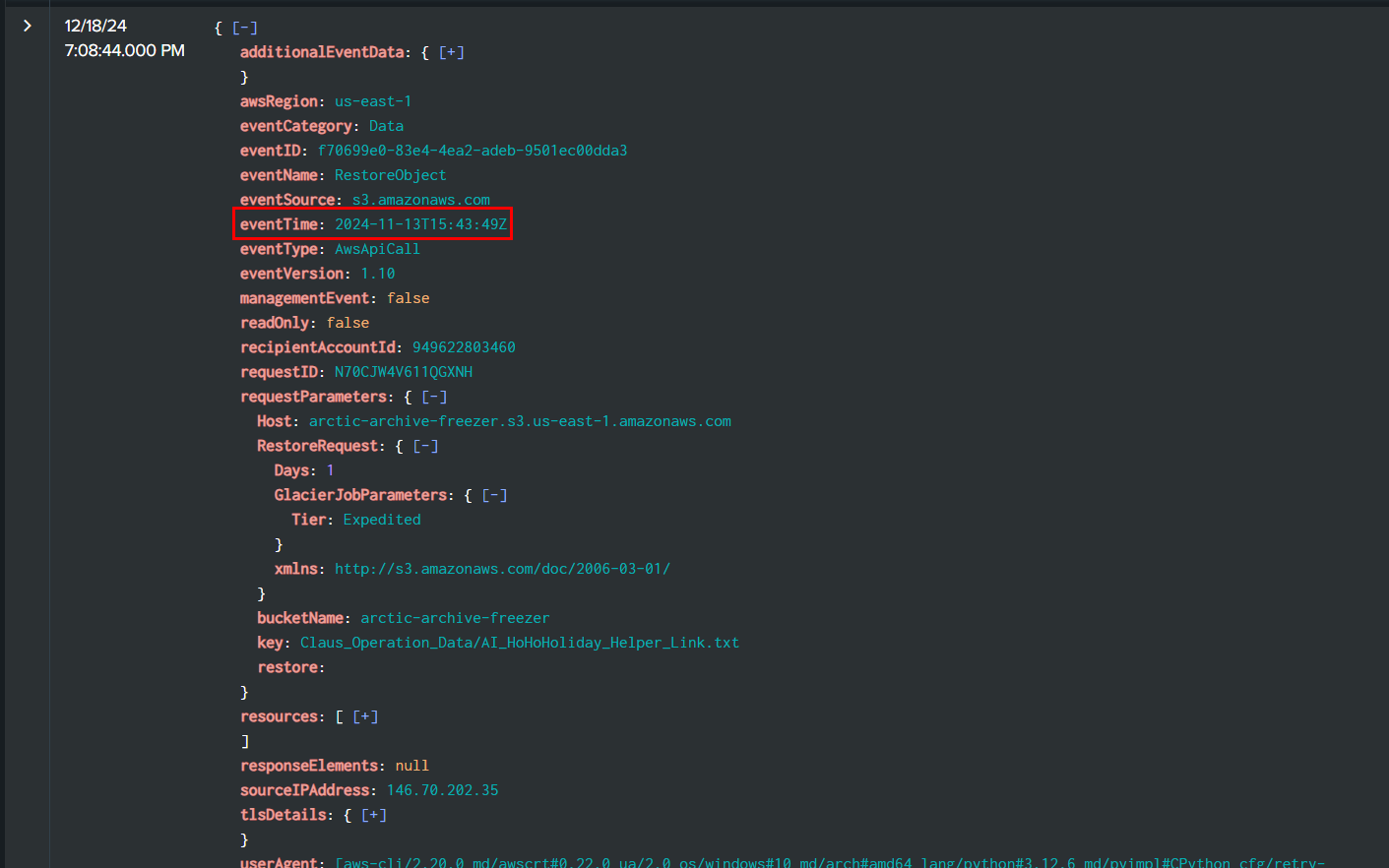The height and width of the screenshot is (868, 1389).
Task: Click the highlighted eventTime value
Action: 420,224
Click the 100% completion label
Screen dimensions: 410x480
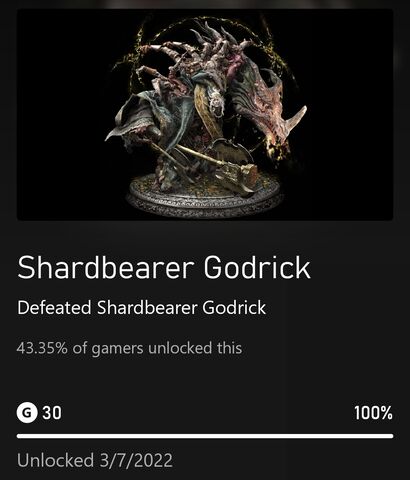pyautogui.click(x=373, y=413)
————————
◆ **WHAT YOU ARE ASKED TO DO**: Retype the lines above word for word, leaving out the pictures.

◆ **RESULT BELOW**:
The height and width of the screenshot is (868, 1389).
Task: Click the highlighted eventTime value
Action: 420,224
Click the 100% completion label
Screen dimensions: 410x480
pyautogui.click(x=373, y=413)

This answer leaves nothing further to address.